Crítica: 'Ya No Estoy Aqui', da Netflix, é delicado drama mexicano


Que grata surpresa é o drama Ya No Estoy Aqui, que chegou ao catálogo brasileiro da Netflix nesta quarta, 27. Com clima independente, bem a cara de festivais de cinema, o longa-metragem acompanha a trajetória de Ulises (Juan Daniel Garcia Treviño), o líder de uma gangue da periferia mexicana que, após entrar em conflito com um rival, precisa fugir pros EUA.


A partir daí, o cineasta e roteirista Fernando Frias (de Rezeta) mergulha na dicotomia que passa a existir na vida desse rapaz. Afinal, de um lado, os tempos de liberdade e liderança no México, quando comandava seu pequeno grupo e dançava suas músicas. Do outro, um tempo de medo e de desesperança enquanto fica em solo americano, buscando achar uma forma de sobreviver.


É interessantíssima, principalmente, a forma que Frias encontrou de contar essa história. Não há banalizações, não há julgamentos. O que é feito aqui é a transposição de uma realidade cruel, e um tanto quanto melancólica, sobre a vida de um grupo de mexicanos. Poderoso imageticamente, o filme deixa para o espectador a responsabilidade de sentir e entender aquilo.

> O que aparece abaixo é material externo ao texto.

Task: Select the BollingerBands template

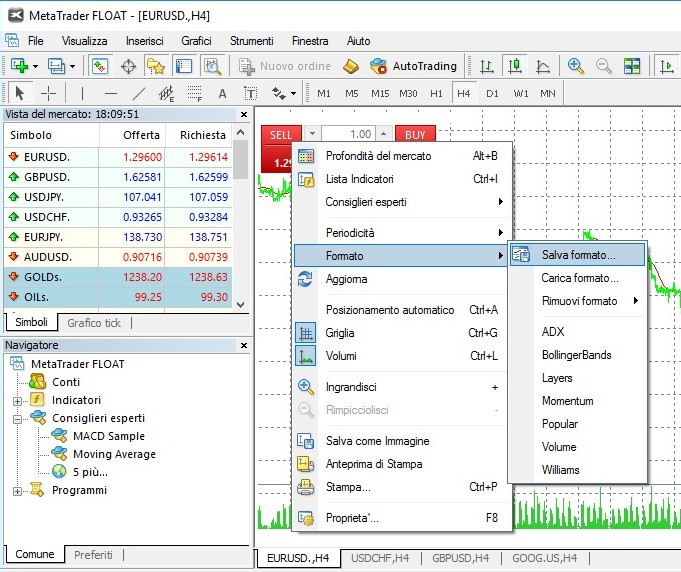Action: [576, 355]
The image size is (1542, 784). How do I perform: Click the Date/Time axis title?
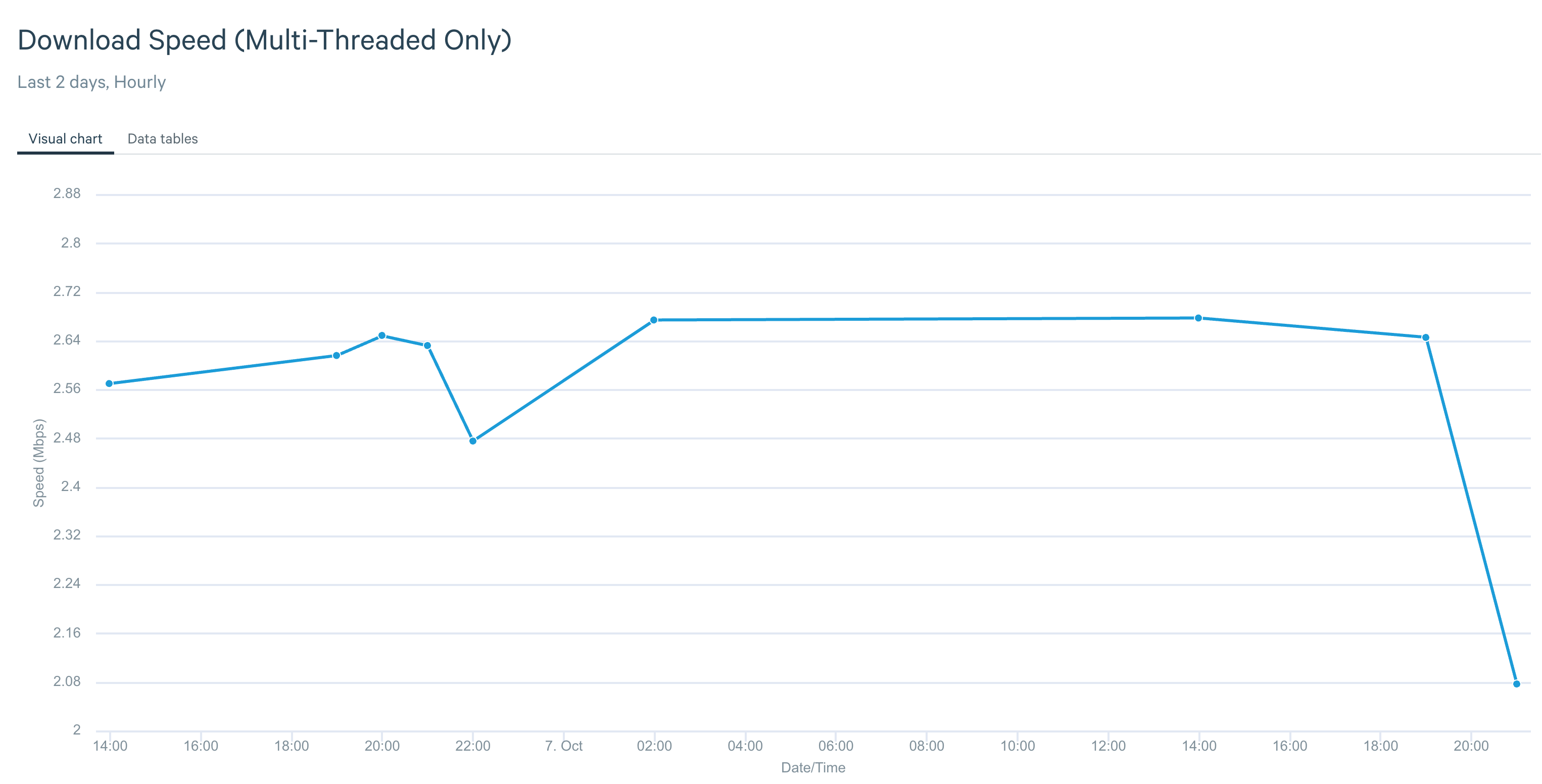(813, 767)
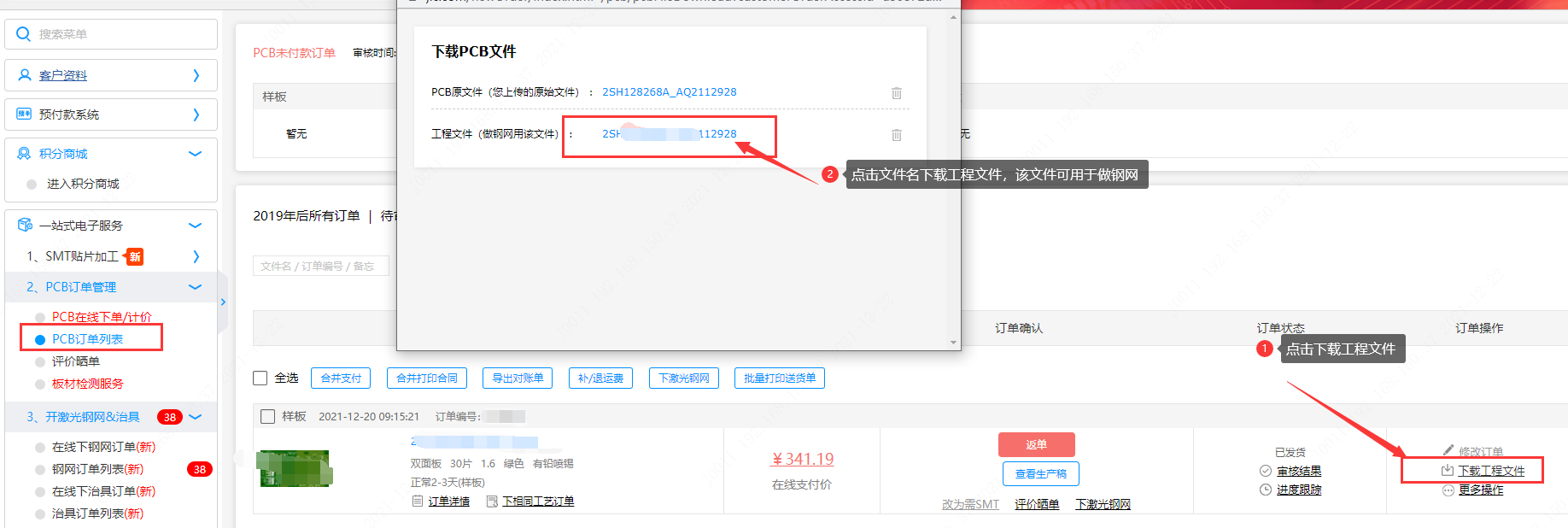Open the 2SH128268A_AQ2112928 original file link
Screen dimensions: 1568x528
click(669, 92)
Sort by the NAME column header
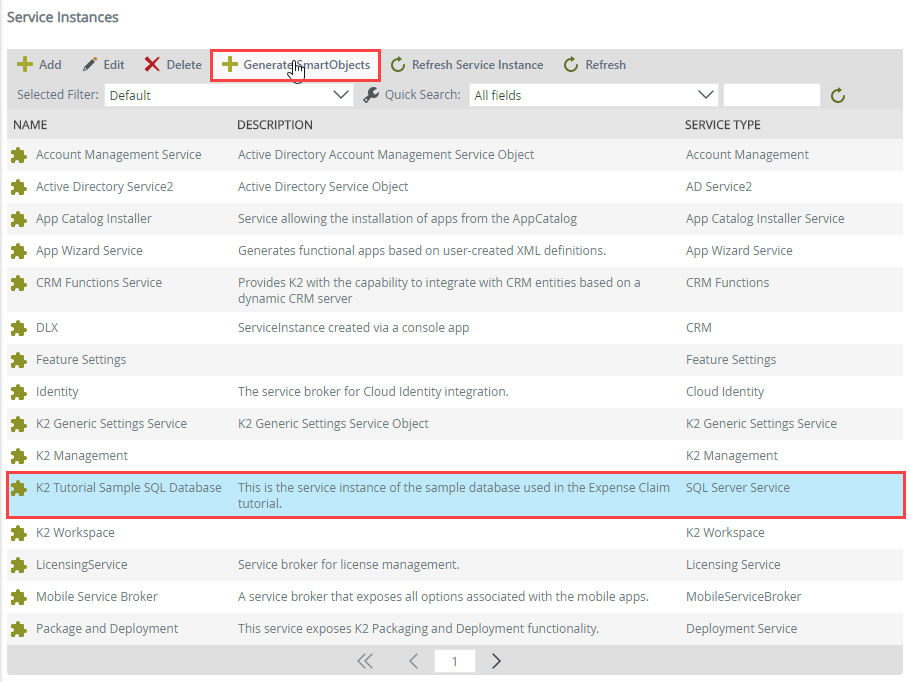Viewport: 910px width, 682px height. pos(30,125)
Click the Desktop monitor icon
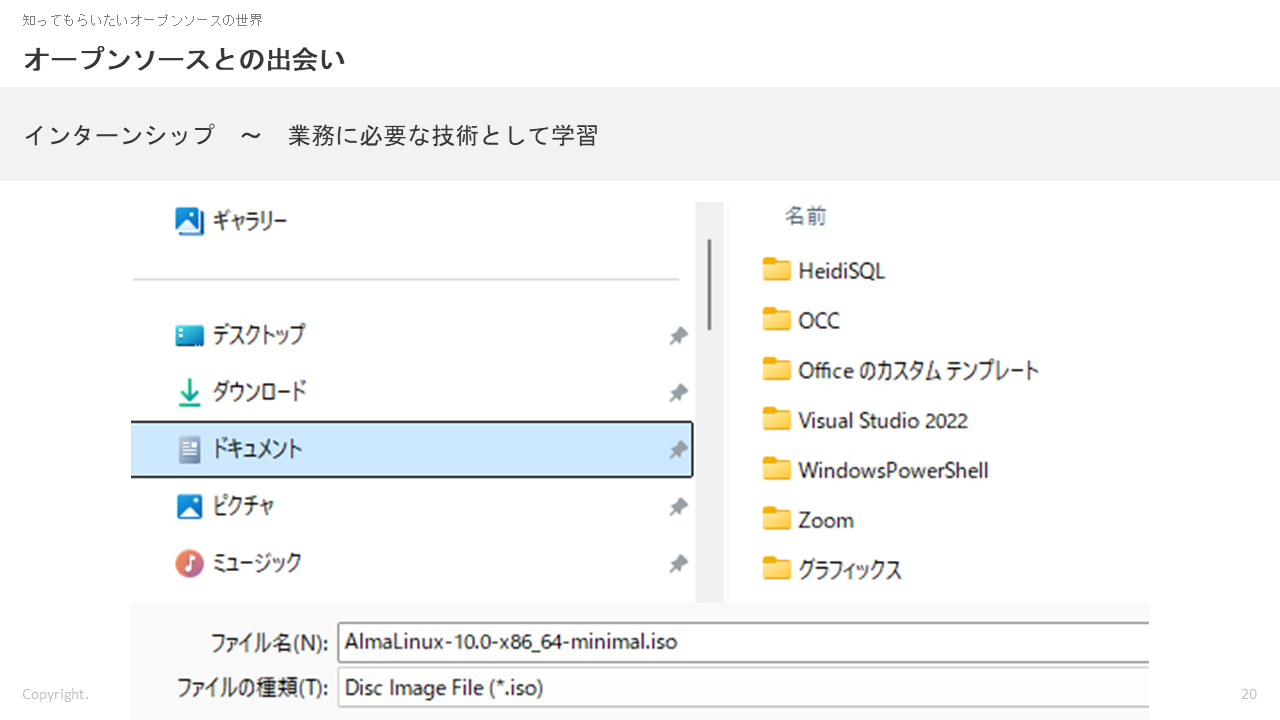This screenshot has width=1280, height=720. coord(189,335)
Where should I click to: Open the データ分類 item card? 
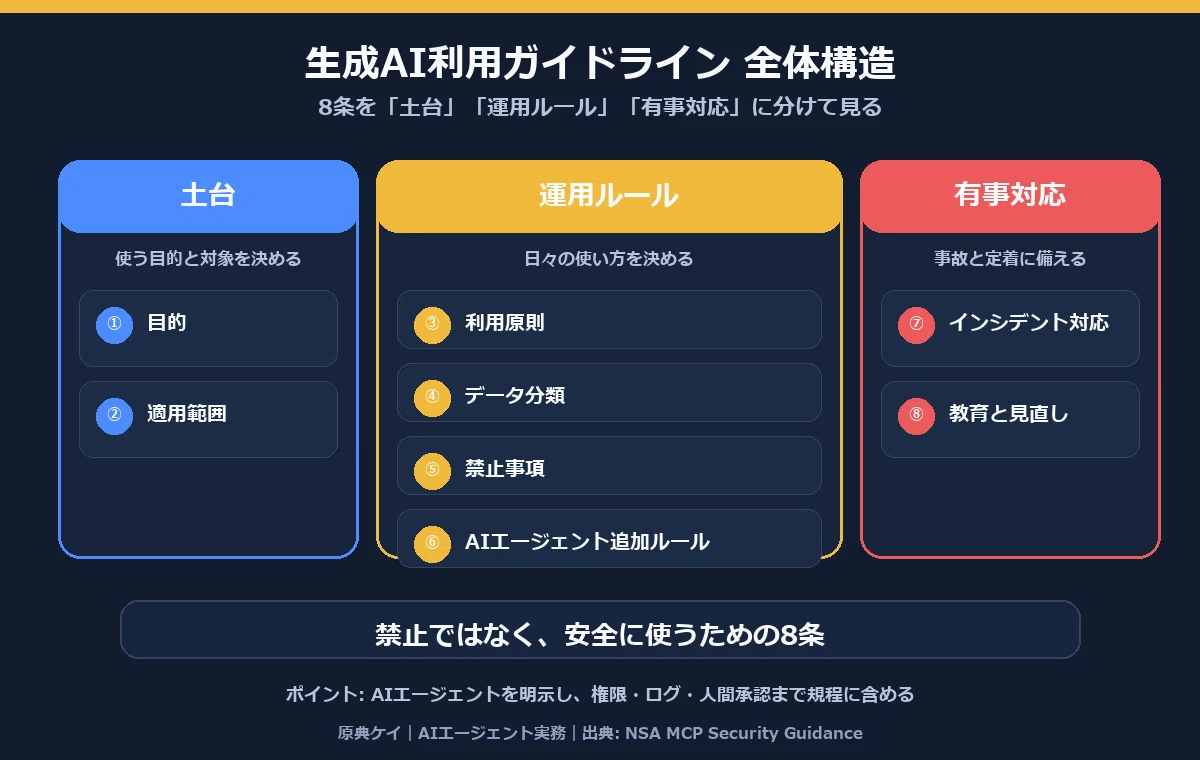(609, 392)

Aos poucos, e sem Treviño exagerar no melodrama, o filme vai se ajeitando e trazendo uma potente mensagem social para quem está assistindo. É interessante como a vida do rapaz passa por uma transformação violenta e perigosa, mostrando como as realidades se alternam -- mesmo quando você, simplesmente, atravessa uma fronteira. Os sonhos, agora, já são outros.


Além disso, o roteiro de Frias alterna inteligentemente entre focos e premissas. Ainda que o fio narrativo seja a transformação na vida de Ulises, Ya No Estoy Aqui não se limita a isso. Fala também sobre tribos musicais, sobre periferia mexicana, sobre a presença do estrangeiro nos Estados Unidos, faz acusações sociais. É um compilado que, de alguma maneira, se torna único.


Outro grande destaque fica a cargo do protagonista. Como já ressaltado, ele nunca avança demais no drama de seu personagem, nem exagera na atuação. No entanto, é absolutamente palpável a transformação de seu olhar, de sua postura e de suas falas entre um país e outro. É uma daquelas atuações comoventes, que parecem simples, mas que carregam muito por trás.


No final, Ya No Estoy Aqui causa um conflito de sentimentos e emoções interessante. Por um lado, é difícil não sair abalado e melancólico com o que é contado. Por outro, dá vontade de dançar a música celebrada pelo grupo e conhecer mais dessa cultura. É um sentimento conflitante. E que, no final das contas, acaba provando que a reflexão do filme é pertinente.